For instance, we have the following source code:
public static string StringValidation(string data, char replacementChar, CultureInfo culture)
{
List<string> wordList = DisallowedWords
.Where(word => culture.Equals(CultureInfo.InvariantCulture) || culture.Equals(word.Culture))
.Select(word => word.Text).ToList();
foreach (string word in wordList)
{
data = data.Replace(word, replacementChar.ToString(), ignoreCase: true, culture);
}
return data;
}
.Replace represents a performance issue, and we are trying to find it in the code base given the following stack trace:
System.ReadOnlySpan`1<wchar>,int32*,value class System.Globalization.CompareOptions,bool)
system.private.corelib.il!System.String.ReplaceCore(value class System.ReadOnlySpan`1<wchar>,value class System.ReadOnlySpan`1<wchar>,value class System.ReadOnlySpan`1<wchar>,class System.Globalization.CompareInfo,value class System.Globalization.CompareOptions)
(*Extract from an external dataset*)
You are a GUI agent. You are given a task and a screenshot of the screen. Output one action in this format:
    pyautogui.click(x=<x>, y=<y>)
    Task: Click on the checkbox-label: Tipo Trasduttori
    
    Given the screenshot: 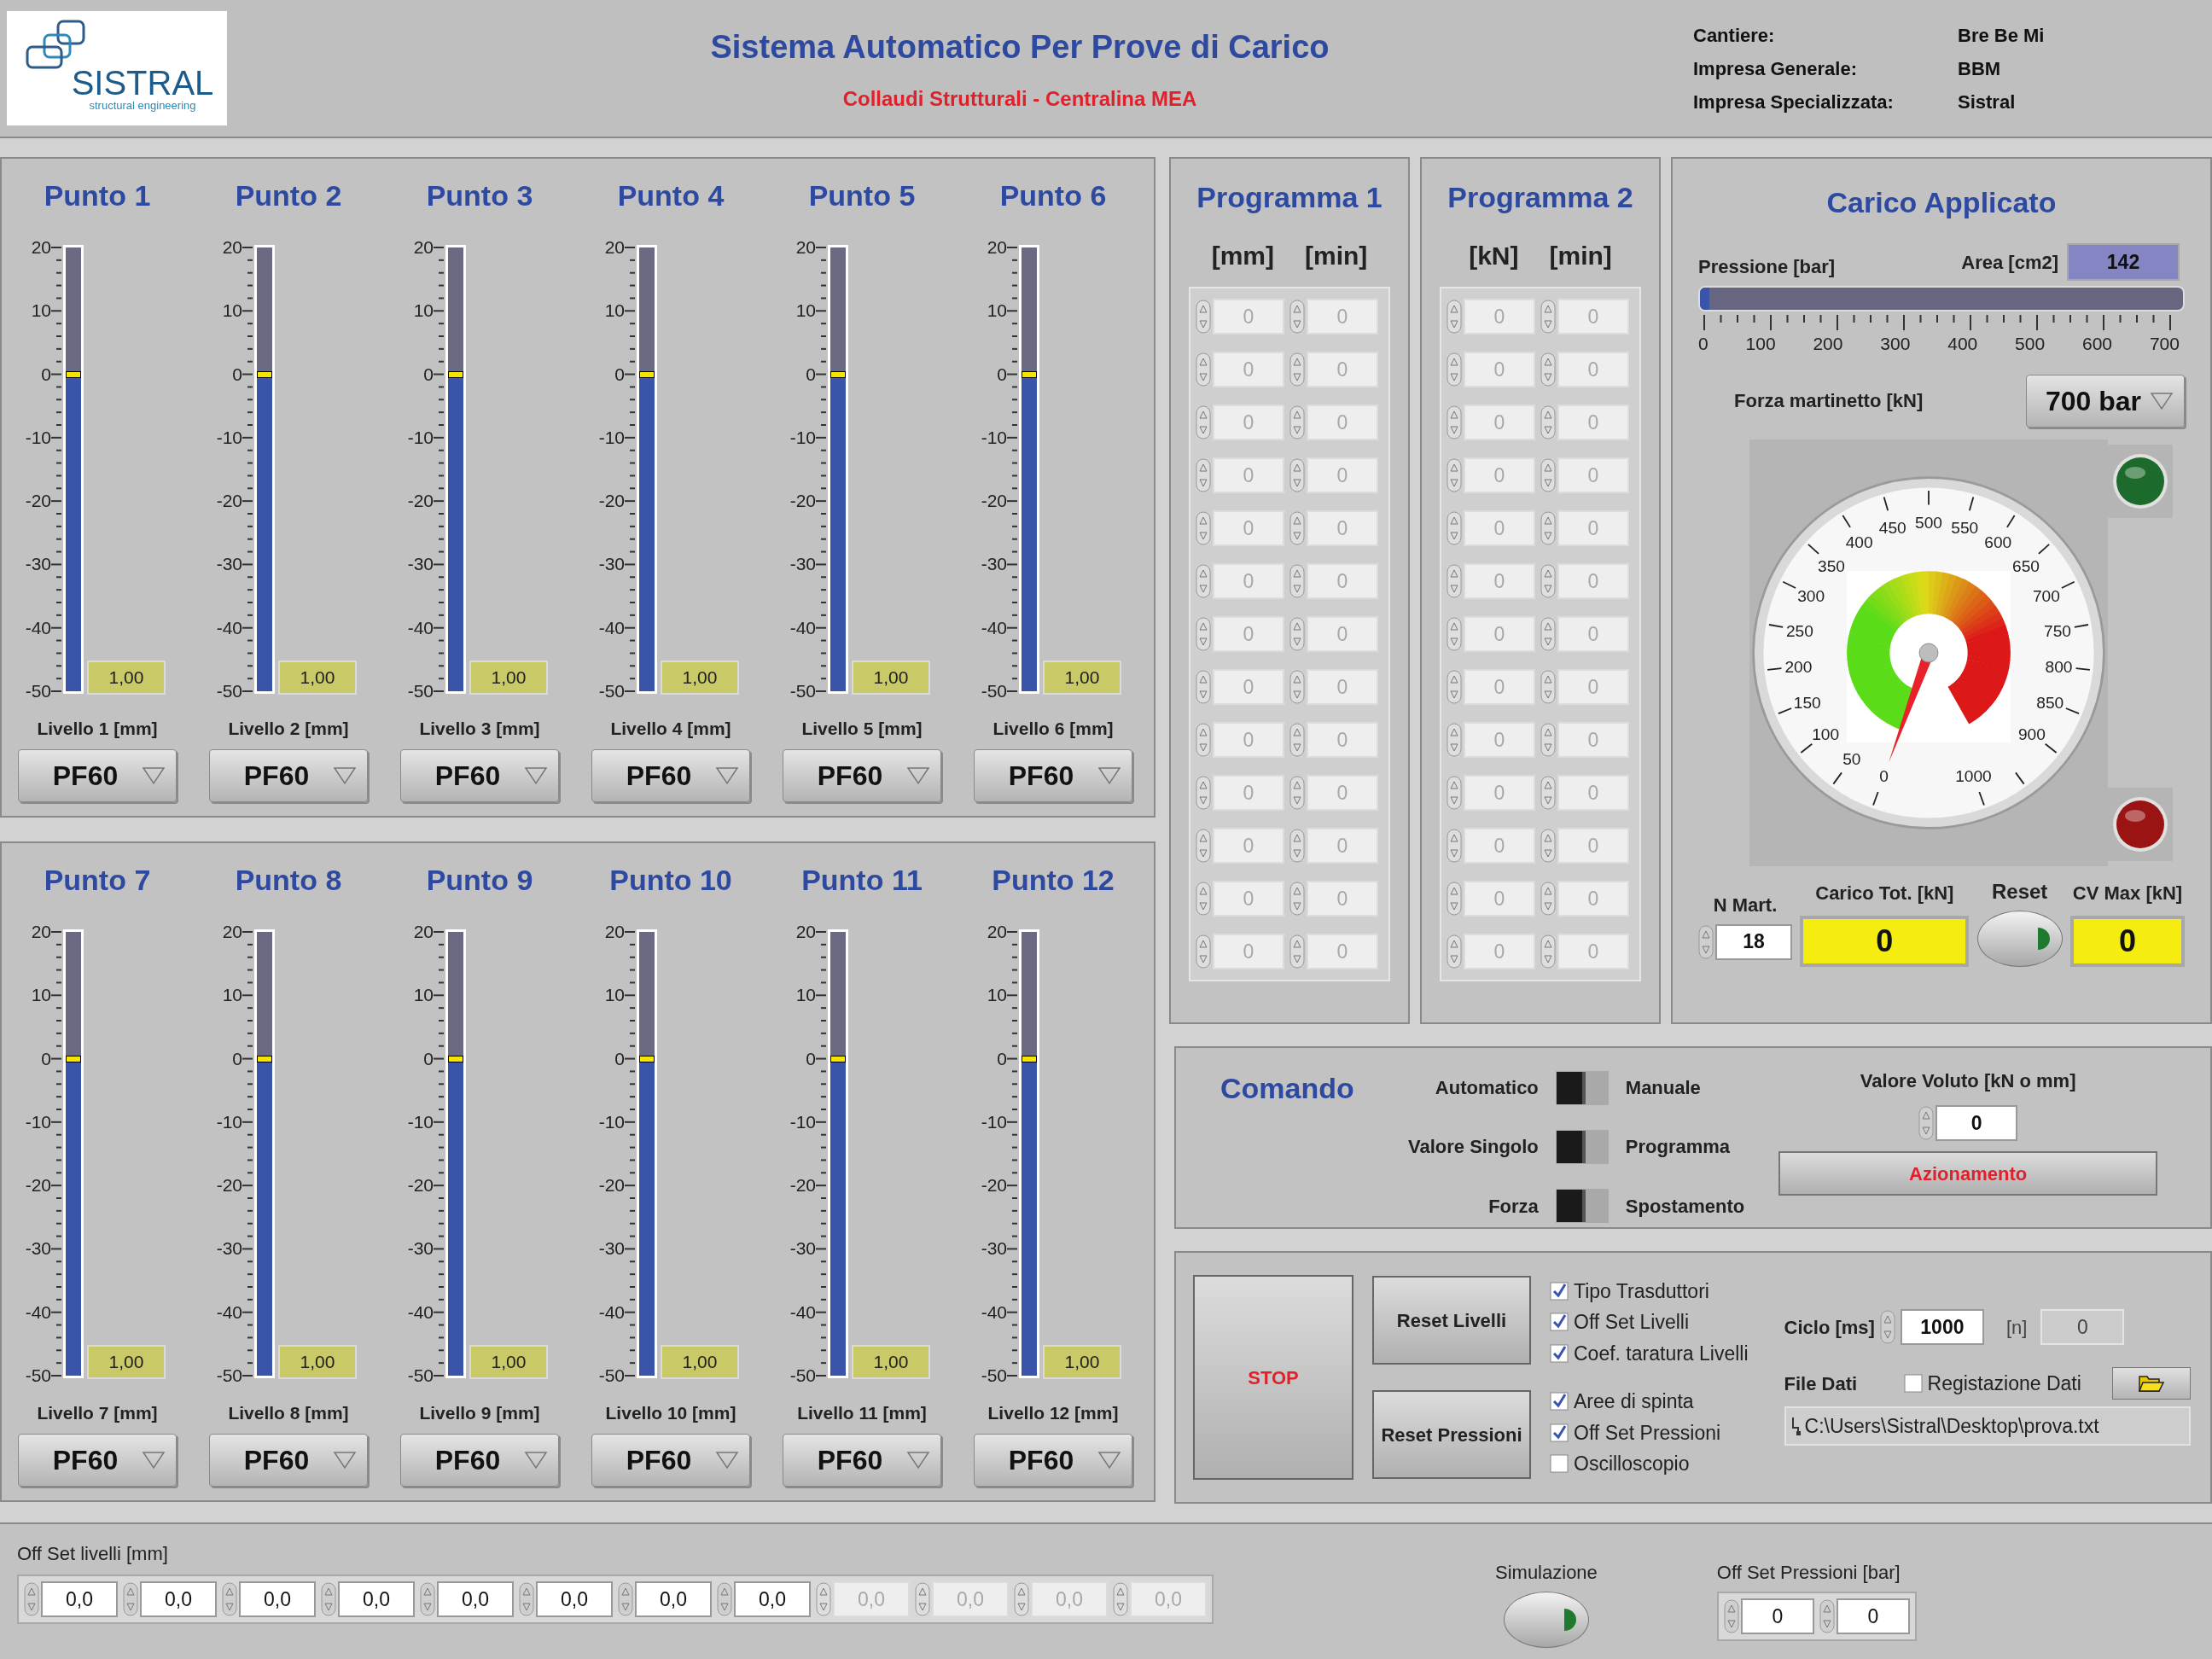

store!Store.Reviews.ReviewValidation.StringValidation(class System.String,wchar,class System.Globalization.CultureInfo)
store!Store.Reviews.BackgroundReviewValidation+<ExecuteAsync>d__0.MoveNext()
However, the stack trace seems to be "skipping" one frame: the actual .Replace call. It goes directly to the internal .NET implementation: String.ReplaceCore. You can see it as well in the following screenshot of the trace in PerfView.
Could you please help us understand what's going on? Is that expected? Shouldn't it also have the .Replace frame?
We have the corresponding .diagsession file, in case you find it useful and want us to share it as well.
CC: @xiaomi7732
Two reasons come to my mind. First is simply the resolution of sampling (I'm assuming you used sampling). You can try cranking up the sampling from default in VS of 1000 samples/s to maximum 8190 samples/s. Other reasons could be because of inlining, a performance optimization JIT could do.
In general profiling/tracing data are not going to give you always exactly the frames/line numbers, because compiler/JIT heavily optimizes the code to make it run as fast as possible, so there's no 1:1 mapping to original code. You can profile with most of these optimizations disabled, but then you're profiling different code compared to what's running "in prod" and getting (often very) different numbers.
BTW I see you're doing some string manipulation, look at SearchValues<T> introduced recently. It might give you the performance boost you're looking for.
Two reasons come to my mind. First is simply the resolution of sampling (I'm assuming you used sampling). You can try cranking up the sampling from default in VS of 1000 samples/s to maximum 8190 samples/s. Other reasons could be because of inlining, a performance optimization JIT could do.
@cincuranet is right here. I suspect this is inlining - what you are seeing is very common. If you want to know for sure, you can enable JIT inlining ETW events (/JitInlining), and make sure you capture your workload from process start to ensure that you capture the method in question being jitted. Then, you can open the JITStats view and look in the list of inlined methods.